Stated goal> Could you set down, word for word, the records between the lines holding "Select the last" and "point(208,957)", inclusive, and nothing else?

Extracted information>
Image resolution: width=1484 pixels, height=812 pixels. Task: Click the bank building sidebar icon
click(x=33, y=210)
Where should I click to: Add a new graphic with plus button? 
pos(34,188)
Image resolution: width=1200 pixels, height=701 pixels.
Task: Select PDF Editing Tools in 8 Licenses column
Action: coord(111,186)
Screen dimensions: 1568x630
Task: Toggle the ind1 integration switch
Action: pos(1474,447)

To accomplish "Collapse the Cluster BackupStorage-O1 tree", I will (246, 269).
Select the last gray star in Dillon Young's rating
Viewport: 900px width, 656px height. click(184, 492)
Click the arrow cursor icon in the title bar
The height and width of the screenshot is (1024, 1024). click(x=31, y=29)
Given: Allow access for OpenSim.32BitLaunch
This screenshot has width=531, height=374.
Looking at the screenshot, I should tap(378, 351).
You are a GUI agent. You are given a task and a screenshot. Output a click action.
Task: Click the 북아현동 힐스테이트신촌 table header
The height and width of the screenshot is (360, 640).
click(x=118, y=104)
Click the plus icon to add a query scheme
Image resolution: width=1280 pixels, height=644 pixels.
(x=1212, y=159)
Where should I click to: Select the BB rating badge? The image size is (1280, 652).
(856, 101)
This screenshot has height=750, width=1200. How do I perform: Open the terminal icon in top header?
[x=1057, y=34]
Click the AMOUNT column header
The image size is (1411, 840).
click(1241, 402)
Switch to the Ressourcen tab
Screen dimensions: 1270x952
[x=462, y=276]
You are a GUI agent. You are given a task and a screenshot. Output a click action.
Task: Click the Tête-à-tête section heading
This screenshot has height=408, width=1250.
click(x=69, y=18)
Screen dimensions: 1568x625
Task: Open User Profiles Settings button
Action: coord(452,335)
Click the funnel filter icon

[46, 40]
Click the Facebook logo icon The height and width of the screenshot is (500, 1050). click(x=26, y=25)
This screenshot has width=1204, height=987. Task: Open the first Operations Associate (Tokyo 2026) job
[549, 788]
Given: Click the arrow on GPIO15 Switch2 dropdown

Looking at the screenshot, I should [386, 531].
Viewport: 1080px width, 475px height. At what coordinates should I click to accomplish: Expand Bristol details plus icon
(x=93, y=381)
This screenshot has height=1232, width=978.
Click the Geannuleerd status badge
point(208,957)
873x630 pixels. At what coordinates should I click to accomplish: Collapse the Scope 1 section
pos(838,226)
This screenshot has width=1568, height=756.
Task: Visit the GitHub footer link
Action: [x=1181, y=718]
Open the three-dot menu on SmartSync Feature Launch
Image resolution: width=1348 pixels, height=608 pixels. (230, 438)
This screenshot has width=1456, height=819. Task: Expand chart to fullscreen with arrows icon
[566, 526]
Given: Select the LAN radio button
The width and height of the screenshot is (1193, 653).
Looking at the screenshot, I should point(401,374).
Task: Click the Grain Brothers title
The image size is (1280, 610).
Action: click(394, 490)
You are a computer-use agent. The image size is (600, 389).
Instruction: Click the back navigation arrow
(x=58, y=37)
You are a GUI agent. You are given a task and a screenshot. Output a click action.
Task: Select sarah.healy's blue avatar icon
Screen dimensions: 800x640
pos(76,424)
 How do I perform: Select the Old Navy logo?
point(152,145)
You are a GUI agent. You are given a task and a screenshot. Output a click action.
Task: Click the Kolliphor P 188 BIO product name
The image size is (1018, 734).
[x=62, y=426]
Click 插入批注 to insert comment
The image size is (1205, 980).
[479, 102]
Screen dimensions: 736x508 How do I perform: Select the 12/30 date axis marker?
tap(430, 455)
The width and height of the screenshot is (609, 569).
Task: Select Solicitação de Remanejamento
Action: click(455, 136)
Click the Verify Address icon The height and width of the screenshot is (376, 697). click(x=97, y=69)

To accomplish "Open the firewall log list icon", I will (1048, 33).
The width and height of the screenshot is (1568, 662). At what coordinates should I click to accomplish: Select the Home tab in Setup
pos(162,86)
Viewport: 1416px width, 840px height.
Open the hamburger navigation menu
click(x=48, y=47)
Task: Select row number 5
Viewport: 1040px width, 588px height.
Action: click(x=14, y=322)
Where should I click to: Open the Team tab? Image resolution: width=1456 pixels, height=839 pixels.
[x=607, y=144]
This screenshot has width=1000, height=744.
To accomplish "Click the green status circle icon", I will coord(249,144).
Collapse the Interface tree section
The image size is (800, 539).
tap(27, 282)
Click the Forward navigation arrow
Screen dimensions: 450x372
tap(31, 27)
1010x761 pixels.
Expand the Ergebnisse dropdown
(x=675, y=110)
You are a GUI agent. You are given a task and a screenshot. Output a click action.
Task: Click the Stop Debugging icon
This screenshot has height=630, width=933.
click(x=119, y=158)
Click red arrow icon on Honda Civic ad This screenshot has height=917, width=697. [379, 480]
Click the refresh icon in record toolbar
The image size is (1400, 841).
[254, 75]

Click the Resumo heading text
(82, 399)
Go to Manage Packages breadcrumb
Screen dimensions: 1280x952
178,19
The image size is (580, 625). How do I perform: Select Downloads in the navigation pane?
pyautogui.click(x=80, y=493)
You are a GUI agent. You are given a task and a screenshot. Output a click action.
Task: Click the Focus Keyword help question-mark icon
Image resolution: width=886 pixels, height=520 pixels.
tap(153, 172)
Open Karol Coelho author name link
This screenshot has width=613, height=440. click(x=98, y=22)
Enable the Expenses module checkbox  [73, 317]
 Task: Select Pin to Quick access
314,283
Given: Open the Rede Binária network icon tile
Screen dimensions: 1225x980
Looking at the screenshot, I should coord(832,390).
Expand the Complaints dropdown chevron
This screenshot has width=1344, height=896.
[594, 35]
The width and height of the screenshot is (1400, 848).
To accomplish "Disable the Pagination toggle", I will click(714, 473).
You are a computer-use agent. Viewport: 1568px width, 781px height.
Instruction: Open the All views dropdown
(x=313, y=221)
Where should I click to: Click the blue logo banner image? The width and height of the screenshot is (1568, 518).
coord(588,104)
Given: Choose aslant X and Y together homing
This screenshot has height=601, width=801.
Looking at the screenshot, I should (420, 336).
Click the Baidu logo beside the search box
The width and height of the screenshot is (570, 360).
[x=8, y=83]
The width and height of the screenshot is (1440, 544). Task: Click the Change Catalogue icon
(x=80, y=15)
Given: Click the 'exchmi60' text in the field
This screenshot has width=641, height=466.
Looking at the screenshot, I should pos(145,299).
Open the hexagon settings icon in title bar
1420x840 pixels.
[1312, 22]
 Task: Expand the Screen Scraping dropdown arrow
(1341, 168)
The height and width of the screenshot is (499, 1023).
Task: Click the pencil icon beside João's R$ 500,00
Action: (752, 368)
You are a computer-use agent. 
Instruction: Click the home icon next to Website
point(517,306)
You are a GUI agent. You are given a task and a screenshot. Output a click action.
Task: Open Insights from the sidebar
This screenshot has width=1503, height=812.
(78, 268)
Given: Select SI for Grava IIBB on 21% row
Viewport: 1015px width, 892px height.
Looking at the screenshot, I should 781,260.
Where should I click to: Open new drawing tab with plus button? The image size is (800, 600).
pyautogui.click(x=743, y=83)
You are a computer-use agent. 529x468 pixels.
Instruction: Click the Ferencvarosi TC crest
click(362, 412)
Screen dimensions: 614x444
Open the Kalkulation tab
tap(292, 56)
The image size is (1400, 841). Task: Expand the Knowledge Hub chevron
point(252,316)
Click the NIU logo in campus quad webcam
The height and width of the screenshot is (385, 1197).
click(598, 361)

Answer to this exercise>
Select the last gray star in Dillon Young's rating
Viewport: 900px width, 656px height. click(184, 492)
Click the arrow cursor icon in the title bar
The height and width of the screenshot is (1024, 1024). click(x=31, y=29)
Given: Allow access for OpenSim.32BitLaunch
This screenshot has width=531, height=374.
Looking at the screenshot, I should tap(378, 351).
You are a GUI agent. You are given a task and a screenshot. Output a click action.
Task: Click the 북아현동 힐스테이트신촌 table header
The height and width of the screenshot is (360, 640).
click(x=118, y=104)
Click the plus icon to add a query scheme
Image resolution: width=1280 pixels, height=644 pixels.
(x=1212, y=159)
Where should I click to: Select the BB rating badge? The image size is (1280, 652).
(856, 101)
This screenshot has height=750, width=1200. How do I perform: Open the terminal icon in top header?
[x=1057, y=34]
Click the AMOUNT column header
The image size is (1411, 840).
click(1241, 402)
Switch to the Ressourcen tab
Screen dimensions: 1270x952
[x=462, y=276]
You are a GUI agent. You are given a task and a screenshot. Output a click action.
Task: Click the Tête-à-tête section heading
This screenshot has height=408, width=1250.
click(x=69, y=18)
Screen dimensions: 1568x625
Task: Open User Profiles Settings button
Action: coord(452,335)
Click the funnel filter icon

[46, 40]
Click the Facebook logo icon The height and width of the screenshot is (500, 1050). click(x=26, y=25)
This screenshot has width=1204, height=987. Task: Open the first Operations Associate (Tokyo 2026) job
[549, 788]
Given: Click the arrow on GPIO15 Switch2 dropdown

Looking at the screenshot, I should [386, 531].
Viewport: 1080px width, 475px height. At what coordinates should I click to accomplish: Expand Bristol details plus icon
(x=93, y=381)
This screenshot has height=1232, width=978.
Click the Geannuleerd status badge
point(208,957)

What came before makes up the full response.